Colorectal cancer, gross appearance of an opened colectomy specimenLooking at colon cells known as crypt cells, the researchers took samples of from healthy volunteers, as well as from early & late stage tumours, and labelled the genetic material with a marker that indicates the presence of gene enhancer elements.  This allowed them to identify thousands of VELs in cancerous cells that are either lost or gained when compared with healthy cells.  They also looked into gene expression to determine if these markers truly represented a change in the function of the cell, and found that the majority of common VELs did translate into up- or down-regulation of gene expression, with lost VELs having a more significant impact on cell function than those gained.

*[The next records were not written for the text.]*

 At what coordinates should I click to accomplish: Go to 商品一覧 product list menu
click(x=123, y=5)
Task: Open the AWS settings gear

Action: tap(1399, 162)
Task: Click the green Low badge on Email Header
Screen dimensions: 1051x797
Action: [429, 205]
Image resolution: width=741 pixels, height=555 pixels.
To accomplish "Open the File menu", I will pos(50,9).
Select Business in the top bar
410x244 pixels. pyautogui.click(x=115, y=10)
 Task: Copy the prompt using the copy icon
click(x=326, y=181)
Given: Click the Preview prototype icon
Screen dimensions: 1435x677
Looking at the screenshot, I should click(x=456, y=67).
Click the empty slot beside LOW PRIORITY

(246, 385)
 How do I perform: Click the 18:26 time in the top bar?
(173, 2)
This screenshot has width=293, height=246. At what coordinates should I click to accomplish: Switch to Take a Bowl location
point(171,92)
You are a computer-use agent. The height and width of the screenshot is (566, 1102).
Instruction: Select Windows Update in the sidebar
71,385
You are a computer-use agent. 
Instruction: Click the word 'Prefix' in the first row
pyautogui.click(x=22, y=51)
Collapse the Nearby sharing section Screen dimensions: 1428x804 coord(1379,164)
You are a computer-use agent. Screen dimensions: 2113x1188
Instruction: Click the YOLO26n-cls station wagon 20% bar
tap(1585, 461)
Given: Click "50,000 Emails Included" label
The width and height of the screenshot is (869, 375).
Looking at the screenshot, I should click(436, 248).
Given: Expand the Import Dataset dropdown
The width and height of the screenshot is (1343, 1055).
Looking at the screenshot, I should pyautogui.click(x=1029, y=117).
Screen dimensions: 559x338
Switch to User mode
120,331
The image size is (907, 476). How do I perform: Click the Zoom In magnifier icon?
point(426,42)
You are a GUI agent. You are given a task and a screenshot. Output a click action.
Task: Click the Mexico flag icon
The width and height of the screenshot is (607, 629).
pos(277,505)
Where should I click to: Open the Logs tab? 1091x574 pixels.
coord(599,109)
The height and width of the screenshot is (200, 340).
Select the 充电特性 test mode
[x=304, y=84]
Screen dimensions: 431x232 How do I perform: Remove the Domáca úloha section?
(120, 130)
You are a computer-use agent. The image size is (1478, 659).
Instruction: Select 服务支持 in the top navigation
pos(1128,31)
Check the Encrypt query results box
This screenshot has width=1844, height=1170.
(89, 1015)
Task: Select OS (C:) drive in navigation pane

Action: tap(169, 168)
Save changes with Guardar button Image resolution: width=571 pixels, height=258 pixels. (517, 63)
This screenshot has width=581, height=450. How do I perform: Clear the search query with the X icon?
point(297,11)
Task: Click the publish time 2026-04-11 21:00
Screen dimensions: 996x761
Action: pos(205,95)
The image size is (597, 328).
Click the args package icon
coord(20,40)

Epigenetic changes have a profound effect on the process of cells becoming cancerous.  In all, they found that the number of gene enhancers that change in the disease was significantly higher than the number of mutated genes, and importantly, less variable from one tumour to the next.

Colon cancer is linked with diet and obesity, and is one of the most common forms of cancer.  As with all cancers, identifying markers of the disease improves the likelihood of successful treatment.  Understanding the changes that happen not only to genes, but to gene switches and regulators, is a major step in improving treatments.